Rebeck went on to further explain that contrary to the 2008 and 2009 tax returns, the Defendant did not receive $10,000,000 in 2008 and $5,250,000 in 2009. Id.

During defense counsel's direct examination, Rebeck testified that even if Defendant had in fact sold his shares directly to Cook and then loaned the proceeds to JDFX, he still would not have any tax liability.

Q. So if it's classified as a loan by James Pieron, of 15.25 million, what's the analysis, in your opinion?

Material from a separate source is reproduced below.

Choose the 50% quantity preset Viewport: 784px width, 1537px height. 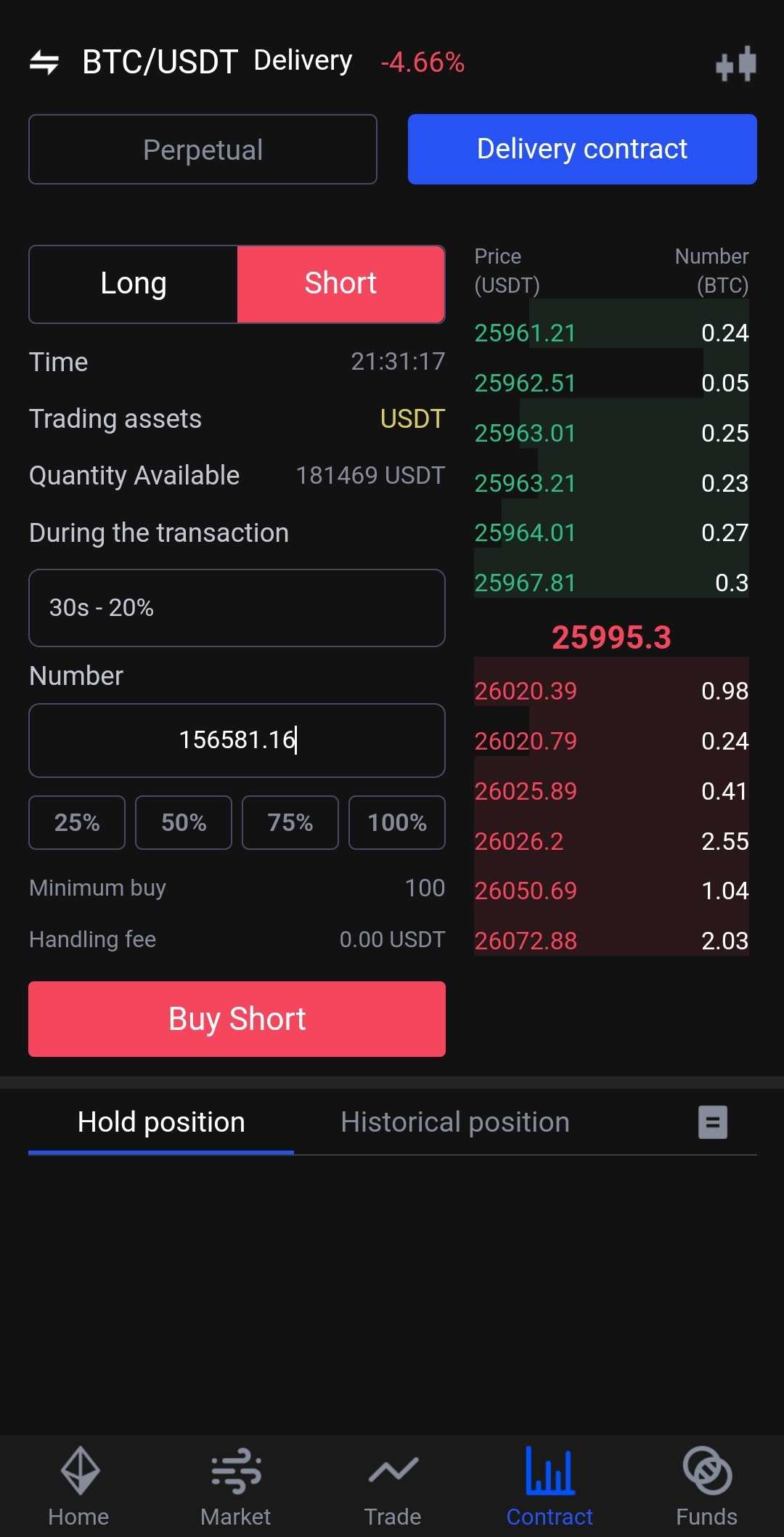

What happens if that's the case?

A. At the time that the company shuts down, the loan becomes worthless.

***

A. On November 30th, 2009 -- the company is dissolved.

Q. So how does that factor into your analysis if the 15.25 million is treated as a loan ... from James Pieron to JDFX?

A. At that point JDFX is no longer able to repay the loan, it becomes worthless. It's a business bad debt, and it's treated as an ordinary loss in the year that the company's dissolved.

***

A. So the ordinary loss is different from a capital loss in that you can deduct the full amount in the year in which it's generated, and anything additional over your income amount for that year either gets carried forward or carried back. So in order for the carry forward to apply, there's an election that you would have to make on the original return by the due date or the extended due date or else you default to the carryback rule.

In 2009 the carryback period was only two years. Actually currently you can't even carry it back anymore, but for the law that applied then, you carry it back two years and whatever is left over will carry forward for future years.

So if he has a loan, based on the computations that I did ... it would wipe out all of his income for ‘09. Goes back to ‘07, it wipes out any potential income in ‘07. Wipes out ‘08, and then whatever is left over gets carried forward, and I believe there was a small amount left over after ‘08 to go forward into tax year 2010.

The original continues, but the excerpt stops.